[Start INPUT DATA]
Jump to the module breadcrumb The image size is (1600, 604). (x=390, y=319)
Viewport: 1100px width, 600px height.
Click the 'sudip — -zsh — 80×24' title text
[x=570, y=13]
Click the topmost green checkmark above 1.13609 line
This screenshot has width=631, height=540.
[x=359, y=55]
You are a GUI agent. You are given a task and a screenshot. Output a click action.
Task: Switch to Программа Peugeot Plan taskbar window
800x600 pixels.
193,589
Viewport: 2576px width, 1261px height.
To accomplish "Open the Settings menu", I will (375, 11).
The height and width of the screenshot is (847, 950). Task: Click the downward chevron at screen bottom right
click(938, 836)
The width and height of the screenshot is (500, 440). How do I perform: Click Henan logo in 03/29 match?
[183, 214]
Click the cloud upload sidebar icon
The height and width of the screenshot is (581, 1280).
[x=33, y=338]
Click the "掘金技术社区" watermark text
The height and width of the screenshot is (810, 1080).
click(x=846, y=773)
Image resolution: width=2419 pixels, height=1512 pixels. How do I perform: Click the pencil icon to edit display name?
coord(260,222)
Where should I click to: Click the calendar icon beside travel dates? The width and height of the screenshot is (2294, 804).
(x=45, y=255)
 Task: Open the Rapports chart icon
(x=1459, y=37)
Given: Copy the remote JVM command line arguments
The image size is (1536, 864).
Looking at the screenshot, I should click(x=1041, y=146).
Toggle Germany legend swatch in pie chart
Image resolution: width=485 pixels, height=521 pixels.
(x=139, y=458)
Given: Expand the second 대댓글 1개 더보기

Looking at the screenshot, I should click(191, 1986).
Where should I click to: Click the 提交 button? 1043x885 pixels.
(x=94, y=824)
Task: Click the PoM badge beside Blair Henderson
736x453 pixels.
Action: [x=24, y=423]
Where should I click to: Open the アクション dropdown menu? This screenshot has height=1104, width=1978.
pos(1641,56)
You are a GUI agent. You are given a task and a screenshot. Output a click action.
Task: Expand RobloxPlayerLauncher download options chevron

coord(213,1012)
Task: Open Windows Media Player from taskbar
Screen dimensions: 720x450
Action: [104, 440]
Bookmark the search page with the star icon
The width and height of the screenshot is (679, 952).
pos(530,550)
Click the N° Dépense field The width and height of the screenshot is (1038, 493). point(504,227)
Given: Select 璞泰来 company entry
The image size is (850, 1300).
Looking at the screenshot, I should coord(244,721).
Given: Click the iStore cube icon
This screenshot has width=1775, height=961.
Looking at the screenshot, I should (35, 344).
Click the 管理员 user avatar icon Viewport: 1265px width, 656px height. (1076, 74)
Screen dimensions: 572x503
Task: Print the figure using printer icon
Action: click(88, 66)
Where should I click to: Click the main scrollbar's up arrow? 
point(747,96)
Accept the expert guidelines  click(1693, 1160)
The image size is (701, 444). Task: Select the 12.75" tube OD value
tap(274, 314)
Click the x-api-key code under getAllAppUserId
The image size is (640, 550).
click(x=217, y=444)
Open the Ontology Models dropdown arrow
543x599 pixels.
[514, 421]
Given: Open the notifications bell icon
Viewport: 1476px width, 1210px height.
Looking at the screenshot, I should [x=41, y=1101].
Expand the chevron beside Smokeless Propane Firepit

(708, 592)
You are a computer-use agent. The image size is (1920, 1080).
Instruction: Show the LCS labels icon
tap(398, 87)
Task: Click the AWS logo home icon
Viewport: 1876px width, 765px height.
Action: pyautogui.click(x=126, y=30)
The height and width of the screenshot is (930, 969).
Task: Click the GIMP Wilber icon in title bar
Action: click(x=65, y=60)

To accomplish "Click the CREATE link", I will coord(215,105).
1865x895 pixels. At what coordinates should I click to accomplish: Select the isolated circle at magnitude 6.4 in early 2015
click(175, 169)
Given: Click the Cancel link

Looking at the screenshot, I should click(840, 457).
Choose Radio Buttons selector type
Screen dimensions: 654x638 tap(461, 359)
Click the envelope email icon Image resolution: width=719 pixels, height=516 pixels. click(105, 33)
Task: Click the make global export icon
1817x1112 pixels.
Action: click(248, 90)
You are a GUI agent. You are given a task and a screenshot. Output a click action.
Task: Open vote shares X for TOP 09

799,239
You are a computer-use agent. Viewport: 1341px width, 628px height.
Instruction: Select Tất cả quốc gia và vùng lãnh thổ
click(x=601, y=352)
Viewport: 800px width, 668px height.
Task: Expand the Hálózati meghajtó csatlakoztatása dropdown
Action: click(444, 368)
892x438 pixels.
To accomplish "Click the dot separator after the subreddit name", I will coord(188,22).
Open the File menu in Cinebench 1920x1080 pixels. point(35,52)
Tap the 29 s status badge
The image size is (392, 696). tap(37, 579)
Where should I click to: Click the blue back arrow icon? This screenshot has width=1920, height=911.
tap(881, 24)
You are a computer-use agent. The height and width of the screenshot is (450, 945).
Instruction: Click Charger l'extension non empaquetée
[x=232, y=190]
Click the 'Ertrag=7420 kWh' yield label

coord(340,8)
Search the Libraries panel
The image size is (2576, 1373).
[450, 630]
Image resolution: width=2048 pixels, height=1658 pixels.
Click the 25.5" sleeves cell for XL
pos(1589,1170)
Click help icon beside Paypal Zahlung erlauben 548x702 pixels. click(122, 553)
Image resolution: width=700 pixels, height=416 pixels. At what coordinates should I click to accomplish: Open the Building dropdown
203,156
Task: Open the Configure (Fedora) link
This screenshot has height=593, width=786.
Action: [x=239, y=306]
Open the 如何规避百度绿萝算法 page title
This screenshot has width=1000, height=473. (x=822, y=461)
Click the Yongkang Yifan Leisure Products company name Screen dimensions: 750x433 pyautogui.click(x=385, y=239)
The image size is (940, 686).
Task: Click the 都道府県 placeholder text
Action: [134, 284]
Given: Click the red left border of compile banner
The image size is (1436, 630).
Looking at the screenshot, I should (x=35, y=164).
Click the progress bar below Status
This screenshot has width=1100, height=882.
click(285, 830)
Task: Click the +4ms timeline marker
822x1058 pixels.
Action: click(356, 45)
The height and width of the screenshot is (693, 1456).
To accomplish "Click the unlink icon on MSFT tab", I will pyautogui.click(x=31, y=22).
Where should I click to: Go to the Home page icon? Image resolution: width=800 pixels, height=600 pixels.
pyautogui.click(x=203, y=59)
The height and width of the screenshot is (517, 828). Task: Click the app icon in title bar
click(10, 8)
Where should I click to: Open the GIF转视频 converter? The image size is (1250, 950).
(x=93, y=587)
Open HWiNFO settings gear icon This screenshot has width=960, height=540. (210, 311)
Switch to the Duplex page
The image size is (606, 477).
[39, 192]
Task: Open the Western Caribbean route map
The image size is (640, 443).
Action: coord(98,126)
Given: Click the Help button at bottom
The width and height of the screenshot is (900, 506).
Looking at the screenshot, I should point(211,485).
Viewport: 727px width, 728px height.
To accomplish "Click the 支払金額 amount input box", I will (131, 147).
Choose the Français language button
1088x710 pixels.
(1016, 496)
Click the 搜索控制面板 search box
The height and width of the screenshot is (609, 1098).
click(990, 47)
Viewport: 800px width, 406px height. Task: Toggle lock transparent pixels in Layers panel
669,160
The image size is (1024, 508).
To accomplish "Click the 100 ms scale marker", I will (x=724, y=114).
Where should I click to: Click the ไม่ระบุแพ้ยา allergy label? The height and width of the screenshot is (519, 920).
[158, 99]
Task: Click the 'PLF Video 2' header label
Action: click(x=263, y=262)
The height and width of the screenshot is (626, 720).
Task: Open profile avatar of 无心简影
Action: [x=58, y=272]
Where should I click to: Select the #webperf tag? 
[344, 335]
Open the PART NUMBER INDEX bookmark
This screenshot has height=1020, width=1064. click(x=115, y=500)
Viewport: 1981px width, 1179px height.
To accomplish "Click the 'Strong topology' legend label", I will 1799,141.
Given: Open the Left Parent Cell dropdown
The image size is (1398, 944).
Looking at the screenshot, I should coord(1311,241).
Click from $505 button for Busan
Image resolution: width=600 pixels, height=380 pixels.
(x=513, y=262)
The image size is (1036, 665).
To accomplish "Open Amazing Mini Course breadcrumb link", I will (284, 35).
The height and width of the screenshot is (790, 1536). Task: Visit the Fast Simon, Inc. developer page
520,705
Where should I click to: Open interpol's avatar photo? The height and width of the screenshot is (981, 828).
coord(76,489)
[End INPUT DATA]
§ PROBLEM TO WORK ON
Rewrite the rows from the line with "1865x895 pixels. At" to the line with "tap(881, 24)", swapping "pixels" for "px" and leaving everything else unchanged.

§ EXERCISE OUTPUT
1865x895 px. At what coordinates should I click to accomplish: Select the isolated circle at magnitude 6.4 in early 2015
click(175, 169)
Given: Click the Cancel link

Looking at the screenshot, I should click(840, 457).
Choose Radio Buttons selector type
Screen dimensions: 654x638 tap(461, 359)
Click the envelope email icon Image resolution: width=719 px, height=516 px. click(105, 33)
Task: Click the make global export icon
1817x1112 px.
Action: click(248, 90)
You are a GUI agent. You are given a task and a screenshot. Output a click action.
Task: Open vote shares X for TOP 09

799,239
You are a computer-use agent. Viewport: 1341px width, 628px height.
Instruction: Select Tất cả quốc gia và vùng lãnh thổ
click(x=601, y=352)
Viewport: 800px width, 668px height.
Task: Expand the Hálózati meghajtó csatlakoztatása dropdown
Action: click(444, 368)
892x438 px.
To accomplish "Click the dot separator after the subreddit name", I will coord(188,22).
Open the File menu in Cinebench 1920x1080 px. point(35,52)
Tap the 29 s status badge
The image size is (392, 696). tap(37, 579)
Where should I click to: Click the blue back arrow icon? This screenshot has width=1920, height=911.
tap(881, 24)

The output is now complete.